Le parti Les Engagés pour le Développement (EDE) a vivement réagi à une note publiée par une coalition de signataires du Pacte National pour la Stabilité et l’Organisation des Élections, accusant le Conseil Électoral Provisoire (CEP) d’avoir ralenti le processus électoral à moins de cinq mois du premier tour prévu le 31 août 2026.
Le parti EDE affirme ce lundi 20 avril 2026 ne pas avoir cessé de dénoncer ce qu’il considère comme une mise à l’arrêt du calendrier électoral par le gouvernement, qu’il soupçonne de vouloir placer le CEP sous contrôle et prolonger la transition politique.

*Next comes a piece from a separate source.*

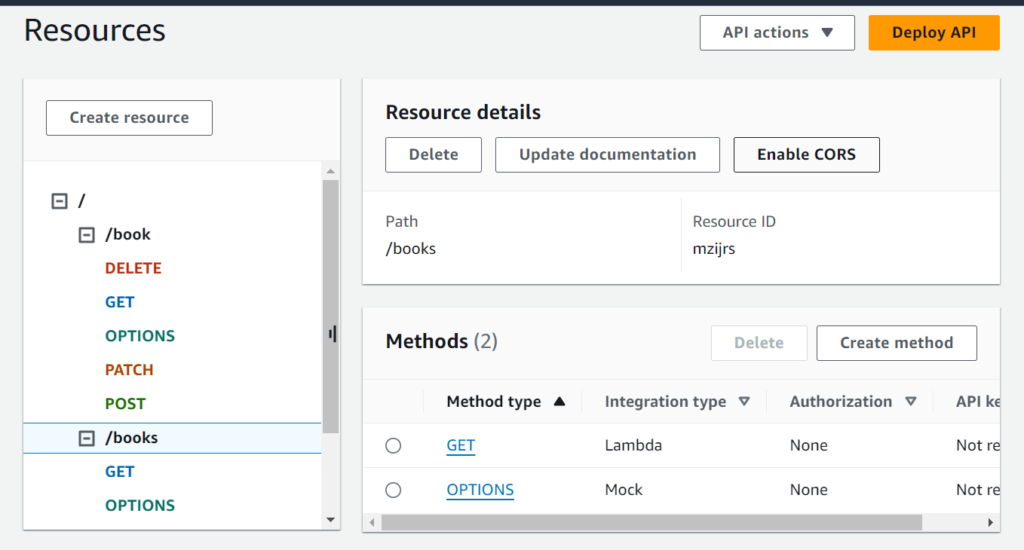Viewport: 1024px width, 550px height.
Task: Sort by Method type ascending arrow
Action: (x=559, y=402)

Dans sa prise de position, le parti dit constater avec étonnement ce qu’il qualifie de posture partisane de cette coalition, estimant qu’elle cherche à relayer la ligne du gouvernement dirigé par le Premier ministre Alix Didier Fils-Aimé. Selon EDE, l’Exécutif tenterait de faire porter la responsabilité des retards au CEP, alors qu’il serait lui-même à l’origine des blocages institutionnels et administratifs.

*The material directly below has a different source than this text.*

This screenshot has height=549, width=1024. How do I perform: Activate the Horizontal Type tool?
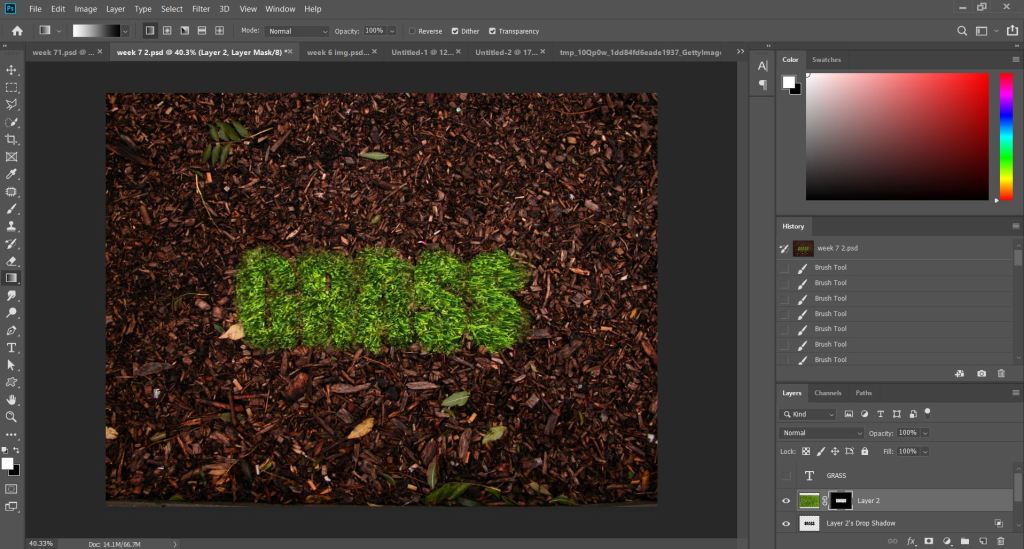[x=12, y=347]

Le parti affirme également que des pressions seraient exercées sur l’institution électorale afin d’en influencer le fonctionnement et les décisions, ce qui, selon lui, met en péril la crédibilité du processus en cours. EDE soutient que ces manœuvres s’inscrivent dans une logique de contrôle politique du CEP, susceptible de fragiliser davantage la transition.
Sur le plan du calendrier et de la gestion du processus, EDE rappelle que le budget électoral a été transmis à l’Exécutif depuis le 28 janvier 2026, mais qu’une première réunion de travail n’a été tenue que le 23 mars avec les acteurs concernés. Le parti estime que ce retard a contribué au ralentissement des préparatifs.
L’organisation politique évoque également certaines décisions administratives ayant, selon lui, perturbé l’avancement du processus électoral, notamment l’application de dispositions du Pacte ayant entraîné le report de l’enregistrement des électeurs, malgré les efforts du CEP pour poursuivre ses activités.
Dans un contexte qu’il juge tendu, le parti appelle à la retenue et met en garde contre toute tentative de contrôle politique des institutions électorales, avertissant qu’une telle dynamique pourrait déboucher sur une nouvelle crise politique.
La structure politique insiste sur la situation sécuritaire, qu’il considère comme un facteur déterminant pour la tenue des élections, rappelant que plusieurs centres de vote restent inopérants en raison de l’insécurité. Le parti exhorte ainsi le gouvernement à concentrer ses efforts sur le rétablissement de la sécurité afin de garantir la tenue du scrutin dans des conditions crédibles.